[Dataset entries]

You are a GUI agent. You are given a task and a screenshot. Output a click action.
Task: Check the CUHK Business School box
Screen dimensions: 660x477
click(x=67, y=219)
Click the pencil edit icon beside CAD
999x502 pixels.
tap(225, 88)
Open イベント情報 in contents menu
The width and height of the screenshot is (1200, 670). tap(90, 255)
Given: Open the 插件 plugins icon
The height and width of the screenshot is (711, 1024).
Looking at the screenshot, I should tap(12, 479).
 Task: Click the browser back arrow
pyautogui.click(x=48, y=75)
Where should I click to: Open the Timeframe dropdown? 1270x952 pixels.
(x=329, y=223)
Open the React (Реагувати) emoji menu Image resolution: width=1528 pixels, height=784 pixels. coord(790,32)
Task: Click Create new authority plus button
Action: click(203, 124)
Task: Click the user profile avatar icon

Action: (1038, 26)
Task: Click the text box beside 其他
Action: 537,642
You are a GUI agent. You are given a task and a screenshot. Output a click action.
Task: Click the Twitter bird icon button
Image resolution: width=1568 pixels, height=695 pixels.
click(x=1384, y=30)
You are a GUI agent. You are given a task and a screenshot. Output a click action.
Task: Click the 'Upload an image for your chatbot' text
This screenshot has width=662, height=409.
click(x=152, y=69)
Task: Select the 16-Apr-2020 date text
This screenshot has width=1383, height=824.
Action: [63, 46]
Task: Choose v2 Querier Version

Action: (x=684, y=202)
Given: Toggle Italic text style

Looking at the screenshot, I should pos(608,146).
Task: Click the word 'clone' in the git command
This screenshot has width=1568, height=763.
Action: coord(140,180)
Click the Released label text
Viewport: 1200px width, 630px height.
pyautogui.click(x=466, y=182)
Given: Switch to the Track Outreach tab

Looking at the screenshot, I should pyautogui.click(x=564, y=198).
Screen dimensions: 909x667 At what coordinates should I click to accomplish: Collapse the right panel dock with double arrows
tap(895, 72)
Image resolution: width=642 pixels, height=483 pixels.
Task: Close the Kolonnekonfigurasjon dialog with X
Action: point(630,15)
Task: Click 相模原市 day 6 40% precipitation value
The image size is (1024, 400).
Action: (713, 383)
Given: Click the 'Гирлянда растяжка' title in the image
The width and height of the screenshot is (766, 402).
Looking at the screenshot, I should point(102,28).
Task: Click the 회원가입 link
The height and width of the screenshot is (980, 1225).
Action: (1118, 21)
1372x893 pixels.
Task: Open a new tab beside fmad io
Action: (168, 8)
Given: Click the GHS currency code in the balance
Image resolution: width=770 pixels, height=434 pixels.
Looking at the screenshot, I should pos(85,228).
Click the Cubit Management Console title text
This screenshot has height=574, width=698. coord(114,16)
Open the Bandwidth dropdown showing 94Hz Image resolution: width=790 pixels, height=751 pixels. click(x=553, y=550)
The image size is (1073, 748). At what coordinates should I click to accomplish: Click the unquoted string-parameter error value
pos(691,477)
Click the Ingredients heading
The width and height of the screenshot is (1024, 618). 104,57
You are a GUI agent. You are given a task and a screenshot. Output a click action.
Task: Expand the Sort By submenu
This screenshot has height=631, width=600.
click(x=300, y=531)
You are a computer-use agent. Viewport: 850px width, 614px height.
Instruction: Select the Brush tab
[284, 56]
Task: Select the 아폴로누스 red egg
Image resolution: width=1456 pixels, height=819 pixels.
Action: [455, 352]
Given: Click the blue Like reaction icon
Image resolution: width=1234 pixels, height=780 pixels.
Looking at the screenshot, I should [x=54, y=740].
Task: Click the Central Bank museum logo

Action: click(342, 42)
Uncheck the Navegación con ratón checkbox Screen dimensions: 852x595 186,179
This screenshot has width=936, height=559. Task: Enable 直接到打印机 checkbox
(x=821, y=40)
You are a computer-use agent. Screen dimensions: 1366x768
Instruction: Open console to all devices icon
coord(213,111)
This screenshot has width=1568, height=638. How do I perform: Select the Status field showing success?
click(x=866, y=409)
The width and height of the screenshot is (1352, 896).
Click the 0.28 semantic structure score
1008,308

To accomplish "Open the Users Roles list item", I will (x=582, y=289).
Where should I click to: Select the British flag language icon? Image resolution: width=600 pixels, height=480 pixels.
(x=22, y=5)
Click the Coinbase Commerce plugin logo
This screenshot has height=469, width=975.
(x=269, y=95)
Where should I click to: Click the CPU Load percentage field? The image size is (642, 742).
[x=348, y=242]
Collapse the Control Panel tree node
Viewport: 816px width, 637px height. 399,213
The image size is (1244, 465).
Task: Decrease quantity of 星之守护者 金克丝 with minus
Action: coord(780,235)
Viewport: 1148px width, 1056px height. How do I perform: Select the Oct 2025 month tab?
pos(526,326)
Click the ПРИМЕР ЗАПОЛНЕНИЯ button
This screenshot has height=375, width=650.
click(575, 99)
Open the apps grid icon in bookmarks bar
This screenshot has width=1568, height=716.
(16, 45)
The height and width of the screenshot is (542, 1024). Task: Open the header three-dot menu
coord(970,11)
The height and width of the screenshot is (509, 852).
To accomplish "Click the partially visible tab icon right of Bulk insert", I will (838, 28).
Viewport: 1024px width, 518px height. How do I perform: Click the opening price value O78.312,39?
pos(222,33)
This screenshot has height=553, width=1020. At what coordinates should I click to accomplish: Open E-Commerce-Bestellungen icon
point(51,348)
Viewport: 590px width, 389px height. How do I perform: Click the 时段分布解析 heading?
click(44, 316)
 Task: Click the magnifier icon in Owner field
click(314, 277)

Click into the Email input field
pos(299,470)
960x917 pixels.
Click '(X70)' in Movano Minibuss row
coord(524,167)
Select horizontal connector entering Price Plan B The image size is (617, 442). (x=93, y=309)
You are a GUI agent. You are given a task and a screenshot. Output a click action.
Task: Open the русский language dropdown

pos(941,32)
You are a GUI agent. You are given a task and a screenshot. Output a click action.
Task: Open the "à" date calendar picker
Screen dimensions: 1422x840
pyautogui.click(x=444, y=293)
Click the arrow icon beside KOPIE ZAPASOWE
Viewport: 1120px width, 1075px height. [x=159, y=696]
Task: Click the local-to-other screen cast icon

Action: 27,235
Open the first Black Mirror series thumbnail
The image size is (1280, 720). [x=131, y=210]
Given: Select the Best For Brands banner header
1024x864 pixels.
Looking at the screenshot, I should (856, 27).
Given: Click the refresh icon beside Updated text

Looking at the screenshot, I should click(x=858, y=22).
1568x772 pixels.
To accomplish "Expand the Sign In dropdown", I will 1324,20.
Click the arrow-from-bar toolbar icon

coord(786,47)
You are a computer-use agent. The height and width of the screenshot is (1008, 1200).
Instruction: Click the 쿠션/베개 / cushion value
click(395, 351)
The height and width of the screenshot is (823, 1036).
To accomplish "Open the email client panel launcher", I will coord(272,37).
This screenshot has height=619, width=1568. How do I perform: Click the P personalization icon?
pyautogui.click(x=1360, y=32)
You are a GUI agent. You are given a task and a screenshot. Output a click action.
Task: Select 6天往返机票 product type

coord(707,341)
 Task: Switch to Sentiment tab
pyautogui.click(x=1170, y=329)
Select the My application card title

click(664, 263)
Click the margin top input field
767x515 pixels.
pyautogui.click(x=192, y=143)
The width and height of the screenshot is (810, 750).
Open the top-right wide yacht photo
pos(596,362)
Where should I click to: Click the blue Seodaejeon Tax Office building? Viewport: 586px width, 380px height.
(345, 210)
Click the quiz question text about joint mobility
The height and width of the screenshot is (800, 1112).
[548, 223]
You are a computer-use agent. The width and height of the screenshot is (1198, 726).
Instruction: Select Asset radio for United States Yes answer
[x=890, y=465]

Problem to solve:
Every entry should be retyped exactly as it appears.

Exercise response:
You are a GUI agent. You are given a task and a screenshot. Output a click action.
Task: Check the CUHK Business School box
Screen dimensions: 660x477
click(x=67, y=219)
Click the pencil edit icon beside CAD
999x502 pixels.
tap(225, 88)
Open イベント情報 in contents menu
The width and height of the screenshot is (1200, 670). tap(90, 255)
Given: Open the 插件 plugins icon
The height and width of the screenshot is (711, 1024).
Looking at the screenshot, I should tap(12, 479).
 Task: Click the browser back arrow
pyautogui.click(x=48, y=75)
Where should I click to: Open the Timeframe dropdown? 1270x952 pixels.
(x=329, y=223)
Open the React (Реагувати) emoji menu Image resolution: width=1528 pixels, height=784 pixels. coord(790,32)
Task: Click Create new authority plus button
Action: click(203, 124)
Task: Click the user profile avatar icon

Action: (1038, 26)
Task: Click the text box beside 其他
Action: 537,642
You are a GUI agent. You are given a task and a screenshot. Output a click action.
Task: Click the Twitter bird icon button
Image resolution: width=1568 pixels, height=695 pixels.
click(x=1384, y=30)
You are a GUI agent. You are given a task and a screenshot. Output a click action.
Task: Click the 'Upload an image for your chatbot' text
This screenshot has width=662, height=409.
click(x=152, y=69)
Task: Select the 16-Apr-2020 date text
This screenshot has width=1383, height=824.
Action: [63, 46]
Task: Choose v2 Querier Version

Action: (x=684, y=202)
Given: Toggle Italic text style

Looking at the screenshot, I should pos(608,146).
Task: Click the word 'clone' in the git command
This screenshot has width=1568, height=763.
Action: coord(140,180)
Click the Released label text
Viewport: 1200px width, 630px height.
pyautogui.click(x=466, y=182)
Given: Switch to the Track Outreach tab

Looking at the screenshot, I should pyautogui.click(x=564, y=198).
Screen dimensions: 909x667 At what coordinates should I click to accomplish: Collapse the right panel dock with double arrows
tap(895, 72)
Image resolution: width=642 pixels, height=483 pixels.
Task: Close the Kolonnekonfigurasjon dialog with X
Action: point(630,15)
Task: Click 相模原市 day 6 40% precipitation value
The image size is (1024, 400).
Action: (713, 383)
Given: Click the 'Гирлянда растяжка' title in the image
The width and height of the screenshot is (766, 402).
Looking at the screenshot, I should point(102,28).
Task: Click the 회원가입 link
The height and width of the screenshot is (980, 1225).
Action: (1118, 21)
1372x893 pixels.
Task: Open a new tab beside fmad io
Action: (168, 8)
Given: Click the GHS currency code in the balance
Image resolution: width=770 pixels, height=434 pixels.
Looking at the screenshot, I should pos(85,228).
Click the Cubit Management Console title text
This screenshot has height=574, width=698. coord(114,16)
Open the Bandwidth dropdown showing 94Hz Image resolution: width=790 pixels, height=751 pixels. click(x=553, y=550)
The image size is (1073, 748). At what coordinates should I click to accomplish: Click the unquoted string-parameter error value
pos(691,477)
Click the Ingredients heading
The width and height of the screenshot is (1024, 618). 104,57
You are a GUI agent. You are given a task and a screenshot. Output a click action.
Task: Expand the Sort By submenu
This screenshot has height=631, width=600.
click(x=300, y=531)
You are a computer-use agent. Viewport: 850px width, 614px height.
Instruction: Select the Brush tab
[284, 56]
Task: Select the 아폴로누스 red egg
Image resolution: width=1456 pixels, height=819 pixels.
Action: [455, 352]
Given: Click the blue Like reaction icon
Image resolution: width=1234 pixels, height=780 pixels.
Looking at the screenshot, I should [x=54, y=740].
Task: Click the Central Bank museum logo

Action: click(342, 42)
Uncheck the Navegación con ratón checkbox Screen dimensions: 852x595 186,179
This screenshot has width=936, height=559. Task: Enable 直接到打印机 checkbox
(x=821, y=40)
You are a computer-use agent. Screen dimensions: 1366x768
Instruction: Open console to all devices icon
coord(213,111)
This screenshot has width=1568, height=638. How do I perform: Select the Status field showing success?
click(x=866, y=409)
The width and height of the screenshot is (1352, 896).
Click the 0.28 semantic structure score
1008,308

To accomplish "Open the Users Roles list item", I will (x=582, y=289).
Where should I click to: Select the British flag language icon? Image resolution: width=600 pixels, height=480 pixels.
(x=22, y=5)
Click the Coinbase Commerce plugin logo
This screenshot has height=469, width=975.
(x=269, y=95)
Where should I click to: Click the CPU Load percentage field? The image size is (642, 742).
[x=348, y=242]
Collapse the Control Panel tree node
Viewport: 816px width, 637px height. 399,213
The image size is (1244, 465).
Task: Decrease quantity of 星之守护者 金克丝 with minus
Action: coord(780,235)
Viewport: 1148px width, 1056px height. How do I perform: Select the Oct 2025 month tab?
pos(526,326)
Click the ПРИМЕР ЗАПОЛНЕНИЯ button
This screenshot has height=375, width=650.
click(575, 99)
Open the apps grid icon in bookmarks bar
This screenshot has width=1568, height=716.
(16, 45)
The height and width of the screenshot is (542, 1024). Task: Open the header three-dot menu
coord(970,11)
The height and width of the screenshot is (509, 852).
To accomplish "Click the partially visible tab icon right of Bulk insert", I will (838, 28).
Viewport: 1024px width, 518px height. How do I perform: Click the opening price value O78.312,39?
pos(222,33)
This screenshot has height=553, width=1020. At what coordinates should I click to accomplish: Open E-Commerce-Bestellungen icon
point(51,348)
Viewport: 590px width, 389px height. How do I perform: Click the 时段分布解析 heading?
click(44, 316)
 Task: Click the magnifier icon in Owner field
click(314, 277)

Click into the Email input field
pos(299,470)
960x917 pixels.
Click '(X70)' in Movano Minibuss row
coord(524,167)
Select horizontal connector entering Price Plan B The image size is (617, 442). (x=93, y=309)
You are a GUI agent. You are given a task and a screenshot. Output a click action.
Task: Open the русский language dropdown

pos(941,32)
You are a GUI agent. You are given a task and a screenshot. Output a click action.
Task: Open the "à" date calendar picker
Screen dimensions: 1422x840
pyautogui.click(x=444, y=293)
Click the arrow icon beside KOPIE ZAPASOWE
Viewport: 1120px width, 1075px height. [x=159, y=696]
Task: Click the local-to-other screen cast icon

Action: 27,235
Open the first Black Mirror series thumbnail
The image size is (1280, 720). [x=131, y=210]
Given: Select the Best For Brands banner header
1024x864 pixels.
Looking at the screenshot, I should (856, 27).
Given: Click the refresh icon beside Updated text

Looking at the screenshot, I should click(x=858, y=22).
1568x772 pixels.
To accomplish "Expand the Sign In dropdown", I will 1324,20.
Click the arrow-from-bar toolbar icon

coord(786,47)
You are a computer-use agent. The height and width of the screenshot is (1008, 1200).
Instruction: Click the 쿠션/베개 / cushion value
click(395, 351)
The height and width of the screenshot is (823, 1036).
To accomplish "Open the email client panel launcher", I will coord(272,37).
This screenshot has height=619, width=1568. How do I perform: Click the P personalization icon?
pyautogui.click(x=1360, y=32)
You are a GUI agent. You are given a task and a screenshot. Output a click action.
Task: Select 6天往返机票 product type

coord(707,341)
 Task: Switch to Sentiment tab
pyautogui.click(x=1170, y=329)
Select the My application card title

click(664, 263)
Click the margin top input field
767x515 pixels.
pyautogui.click(x=192, y=143)
The width and height of the screenshot is (810, 750).
Open the top-right wide yacht photo
pos(596,362)
Where should I click to: Click the blue Seodaejeon Tax Office building? Viewport: 586px width, 380px height.
(345, 210)
Click the quiz question text about joint mobility
The height and width of the screenshot is (800, 1112).
[548, 223]
You are a computer-use agent. The width and height of the screenshot is (1198, 726).
Instruction: Select Asset radio for United States Yes answer
[x=890, y=465]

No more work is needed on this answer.